To assess factors affecting sequencing coverage, we analysed amplicons with >100x depth across sample types and smear positivity levels. While higher smear positivity showed a trend toward increased coverage (Figure 3(A)), the difference was not significant (0 + vs. 3+, p = 0.418). Similarly, no significant difference was observed between sputum and other sample types (p = 0.543, Figure 3(B)), although the low number of each non-sputum type restricts interpretability. These findings suggest that neither smear positivity nor sample type alone explains the variability in sequencing performance, although a larger sample set may be needed for a definite evaluation.
Figure 3.
Evaluation of factors potentially influencing sequencing coverage. Proportion of amplicons with >100x sequencing depth at all positions according to (A) smear positivity and (B) sample type. (C) Comparison of the number of sequencing reads (yellow) and proportion of amplicons with >100x sequencing depth at all positions (blue) for each sample. (D) percentage of reads corresponding to the M. tuberculosis (red) or human (grey) genome, for each sample. (E) Mean sequencing depth of coverage per amplicon. All samples are shown as individual dots (n = 71).

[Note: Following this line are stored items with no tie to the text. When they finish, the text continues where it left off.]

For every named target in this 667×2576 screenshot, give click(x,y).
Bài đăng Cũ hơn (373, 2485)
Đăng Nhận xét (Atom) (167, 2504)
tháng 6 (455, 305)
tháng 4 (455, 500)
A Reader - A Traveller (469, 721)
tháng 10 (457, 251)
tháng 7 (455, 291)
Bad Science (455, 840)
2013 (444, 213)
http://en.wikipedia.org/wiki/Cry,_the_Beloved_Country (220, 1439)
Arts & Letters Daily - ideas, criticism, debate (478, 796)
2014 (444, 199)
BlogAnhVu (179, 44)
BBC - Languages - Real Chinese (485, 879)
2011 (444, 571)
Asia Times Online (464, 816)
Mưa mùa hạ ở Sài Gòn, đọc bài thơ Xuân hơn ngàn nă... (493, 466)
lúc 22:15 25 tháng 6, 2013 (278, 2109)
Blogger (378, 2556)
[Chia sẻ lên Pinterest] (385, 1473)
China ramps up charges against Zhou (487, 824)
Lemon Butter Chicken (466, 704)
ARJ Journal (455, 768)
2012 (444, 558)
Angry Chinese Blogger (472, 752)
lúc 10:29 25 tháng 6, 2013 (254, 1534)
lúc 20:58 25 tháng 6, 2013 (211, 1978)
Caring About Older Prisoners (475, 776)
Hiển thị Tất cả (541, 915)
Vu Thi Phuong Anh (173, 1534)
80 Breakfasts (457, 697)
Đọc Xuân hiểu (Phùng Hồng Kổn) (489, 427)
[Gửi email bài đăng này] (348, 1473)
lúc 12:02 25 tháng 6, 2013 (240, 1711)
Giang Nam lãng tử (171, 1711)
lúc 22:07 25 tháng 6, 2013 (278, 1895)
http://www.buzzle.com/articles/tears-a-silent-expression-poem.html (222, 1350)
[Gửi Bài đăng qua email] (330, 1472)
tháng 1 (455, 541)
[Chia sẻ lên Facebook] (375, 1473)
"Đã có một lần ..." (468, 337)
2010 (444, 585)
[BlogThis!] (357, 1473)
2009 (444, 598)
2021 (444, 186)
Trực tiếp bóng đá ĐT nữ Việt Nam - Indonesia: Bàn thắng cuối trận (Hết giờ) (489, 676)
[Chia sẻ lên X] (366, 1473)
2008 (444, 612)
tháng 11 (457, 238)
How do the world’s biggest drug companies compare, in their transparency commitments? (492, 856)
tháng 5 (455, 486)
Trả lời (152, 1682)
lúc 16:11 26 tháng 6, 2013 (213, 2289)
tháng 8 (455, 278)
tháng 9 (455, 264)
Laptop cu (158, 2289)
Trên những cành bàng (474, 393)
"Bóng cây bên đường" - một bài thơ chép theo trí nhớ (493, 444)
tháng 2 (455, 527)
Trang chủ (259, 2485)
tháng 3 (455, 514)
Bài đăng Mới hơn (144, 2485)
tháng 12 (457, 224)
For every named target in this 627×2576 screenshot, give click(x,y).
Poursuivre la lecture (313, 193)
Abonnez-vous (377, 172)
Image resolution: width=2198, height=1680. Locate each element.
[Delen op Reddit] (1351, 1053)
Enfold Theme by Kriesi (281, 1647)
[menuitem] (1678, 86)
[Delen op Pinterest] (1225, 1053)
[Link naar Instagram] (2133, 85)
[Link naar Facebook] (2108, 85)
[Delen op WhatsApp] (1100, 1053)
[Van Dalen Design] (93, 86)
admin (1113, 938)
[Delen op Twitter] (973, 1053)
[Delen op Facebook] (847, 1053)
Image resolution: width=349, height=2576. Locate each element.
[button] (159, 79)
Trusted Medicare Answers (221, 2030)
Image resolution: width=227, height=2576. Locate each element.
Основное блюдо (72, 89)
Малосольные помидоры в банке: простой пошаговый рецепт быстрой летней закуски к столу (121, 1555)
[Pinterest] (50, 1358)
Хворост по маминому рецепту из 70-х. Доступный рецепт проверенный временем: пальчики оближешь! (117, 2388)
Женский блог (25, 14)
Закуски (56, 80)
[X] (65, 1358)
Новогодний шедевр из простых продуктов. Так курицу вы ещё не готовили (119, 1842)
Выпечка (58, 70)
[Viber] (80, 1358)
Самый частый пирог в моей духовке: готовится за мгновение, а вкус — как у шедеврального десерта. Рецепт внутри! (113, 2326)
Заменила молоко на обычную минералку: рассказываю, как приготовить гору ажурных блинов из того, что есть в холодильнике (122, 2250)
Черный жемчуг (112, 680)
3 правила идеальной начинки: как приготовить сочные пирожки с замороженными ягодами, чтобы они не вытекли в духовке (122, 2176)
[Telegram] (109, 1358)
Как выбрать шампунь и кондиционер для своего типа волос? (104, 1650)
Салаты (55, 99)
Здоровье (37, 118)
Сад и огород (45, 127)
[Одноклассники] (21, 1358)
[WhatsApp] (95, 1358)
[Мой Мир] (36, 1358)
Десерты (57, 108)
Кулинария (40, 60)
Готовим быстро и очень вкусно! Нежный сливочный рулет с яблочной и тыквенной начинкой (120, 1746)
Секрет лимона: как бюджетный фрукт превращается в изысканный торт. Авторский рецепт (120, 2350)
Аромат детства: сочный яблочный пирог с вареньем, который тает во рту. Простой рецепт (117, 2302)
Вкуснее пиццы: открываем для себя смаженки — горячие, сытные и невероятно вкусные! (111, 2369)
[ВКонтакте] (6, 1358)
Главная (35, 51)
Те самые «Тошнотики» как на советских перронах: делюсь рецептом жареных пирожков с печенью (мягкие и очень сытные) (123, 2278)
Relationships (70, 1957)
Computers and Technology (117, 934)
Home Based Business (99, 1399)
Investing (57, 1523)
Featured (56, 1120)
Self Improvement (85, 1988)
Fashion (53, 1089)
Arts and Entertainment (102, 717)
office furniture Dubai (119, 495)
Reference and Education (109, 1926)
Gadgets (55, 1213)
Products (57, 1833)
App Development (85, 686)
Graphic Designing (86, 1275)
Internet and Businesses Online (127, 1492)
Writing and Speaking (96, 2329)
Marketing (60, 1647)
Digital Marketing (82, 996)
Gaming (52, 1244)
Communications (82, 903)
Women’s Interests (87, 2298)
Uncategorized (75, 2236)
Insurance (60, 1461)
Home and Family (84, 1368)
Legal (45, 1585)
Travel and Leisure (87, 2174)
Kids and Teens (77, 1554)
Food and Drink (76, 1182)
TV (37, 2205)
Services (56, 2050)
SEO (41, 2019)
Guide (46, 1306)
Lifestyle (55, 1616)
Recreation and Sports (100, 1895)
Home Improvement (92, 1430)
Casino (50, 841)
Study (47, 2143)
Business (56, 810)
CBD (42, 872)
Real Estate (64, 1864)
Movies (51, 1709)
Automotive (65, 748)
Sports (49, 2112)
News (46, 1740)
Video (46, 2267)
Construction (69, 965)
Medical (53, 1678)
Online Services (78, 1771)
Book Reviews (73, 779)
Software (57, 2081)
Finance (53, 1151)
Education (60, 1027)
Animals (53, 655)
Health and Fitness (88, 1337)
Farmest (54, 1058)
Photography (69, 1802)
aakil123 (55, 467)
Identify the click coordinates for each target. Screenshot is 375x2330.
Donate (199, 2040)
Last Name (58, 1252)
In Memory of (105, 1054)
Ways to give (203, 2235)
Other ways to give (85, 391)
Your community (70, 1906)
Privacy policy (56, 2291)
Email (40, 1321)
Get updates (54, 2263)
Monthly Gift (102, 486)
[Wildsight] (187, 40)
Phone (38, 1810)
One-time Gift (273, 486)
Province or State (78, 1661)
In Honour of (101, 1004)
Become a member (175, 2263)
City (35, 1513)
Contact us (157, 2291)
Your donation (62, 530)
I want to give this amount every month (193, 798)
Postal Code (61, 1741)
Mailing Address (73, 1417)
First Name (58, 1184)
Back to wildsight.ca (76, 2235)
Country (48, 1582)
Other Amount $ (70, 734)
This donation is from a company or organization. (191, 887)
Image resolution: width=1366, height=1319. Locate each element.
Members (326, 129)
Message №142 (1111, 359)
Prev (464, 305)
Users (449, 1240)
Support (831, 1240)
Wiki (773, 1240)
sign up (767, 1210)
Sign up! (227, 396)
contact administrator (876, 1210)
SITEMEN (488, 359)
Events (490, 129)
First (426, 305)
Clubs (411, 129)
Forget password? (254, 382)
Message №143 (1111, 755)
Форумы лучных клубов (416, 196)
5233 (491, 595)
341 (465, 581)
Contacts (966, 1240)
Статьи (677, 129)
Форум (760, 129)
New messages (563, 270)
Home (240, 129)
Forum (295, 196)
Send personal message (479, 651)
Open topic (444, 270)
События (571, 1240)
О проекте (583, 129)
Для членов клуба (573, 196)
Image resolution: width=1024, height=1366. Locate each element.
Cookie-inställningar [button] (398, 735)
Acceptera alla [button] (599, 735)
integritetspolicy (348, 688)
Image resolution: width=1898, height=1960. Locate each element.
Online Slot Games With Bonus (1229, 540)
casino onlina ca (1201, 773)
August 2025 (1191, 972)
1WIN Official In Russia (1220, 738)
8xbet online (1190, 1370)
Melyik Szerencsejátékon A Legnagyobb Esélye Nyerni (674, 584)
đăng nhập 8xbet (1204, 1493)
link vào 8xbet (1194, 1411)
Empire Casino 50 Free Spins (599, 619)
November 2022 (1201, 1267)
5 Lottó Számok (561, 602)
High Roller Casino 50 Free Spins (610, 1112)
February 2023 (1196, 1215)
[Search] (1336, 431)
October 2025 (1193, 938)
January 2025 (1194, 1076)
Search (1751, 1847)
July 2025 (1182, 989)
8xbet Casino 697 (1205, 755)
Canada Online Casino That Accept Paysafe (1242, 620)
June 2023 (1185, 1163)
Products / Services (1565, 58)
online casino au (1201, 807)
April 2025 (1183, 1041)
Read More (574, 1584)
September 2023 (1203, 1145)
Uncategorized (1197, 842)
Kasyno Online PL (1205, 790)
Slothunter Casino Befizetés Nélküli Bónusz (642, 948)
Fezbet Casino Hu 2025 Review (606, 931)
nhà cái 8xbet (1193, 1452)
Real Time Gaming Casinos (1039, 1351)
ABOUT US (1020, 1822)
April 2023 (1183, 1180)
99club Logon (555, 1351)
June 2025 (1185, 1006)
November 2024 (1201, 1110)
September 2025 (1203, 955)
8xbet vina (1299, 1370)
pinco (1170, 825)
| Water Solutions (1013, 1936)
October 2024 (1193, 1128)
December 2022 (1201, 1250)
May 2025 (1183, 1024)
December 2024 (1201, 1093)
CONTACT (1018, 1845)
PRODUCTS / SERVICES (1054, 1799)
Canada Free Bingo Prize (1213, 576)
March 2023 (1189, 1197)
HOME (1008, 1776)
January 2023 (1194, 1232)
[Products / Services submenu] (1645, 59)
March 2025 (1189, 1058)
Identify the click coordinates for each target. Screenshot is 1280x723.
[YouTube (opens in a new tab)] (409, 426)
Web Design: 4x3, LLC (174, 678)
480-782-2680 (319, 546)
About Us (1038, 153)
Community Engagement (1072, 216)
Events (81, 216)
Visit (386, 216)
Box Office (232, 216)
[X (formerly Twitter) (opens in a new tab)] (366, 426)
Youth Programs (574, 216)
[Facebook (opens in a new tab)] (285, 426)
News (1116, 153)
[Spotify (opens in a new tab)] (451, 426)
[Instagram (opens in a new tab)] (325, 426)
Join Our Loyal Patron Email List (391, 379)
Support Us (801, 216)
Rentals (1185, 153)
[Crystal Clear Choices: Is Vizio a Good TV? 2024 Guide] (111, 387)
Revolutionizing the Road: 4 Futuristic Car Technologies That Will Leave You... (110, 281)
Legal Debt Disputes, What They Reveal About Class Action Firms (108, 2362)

Samples with higher total number of reads generally had a higher proportion of amplicons with >100x depth (Figure 3(C)). Among the samples, 73% (n = 58) had >50% of mapped reads corresponding to M. tuberculosis. Human DNA was the main contaminant (Figure 3(D)), with minimal non-specific bacterial/viral amplification. This is important given the homology of rrs, rrl, rpoB, and gyrA/B with other bacteria. Only 3 samples had >10% (17–33%) non-human/M. tuberculosis reads, primarily identified as Prevotella (n = 1), Pseudomonas (n = 1), and Streptococcus (n = 1), although without any apparent impact on the gDST results.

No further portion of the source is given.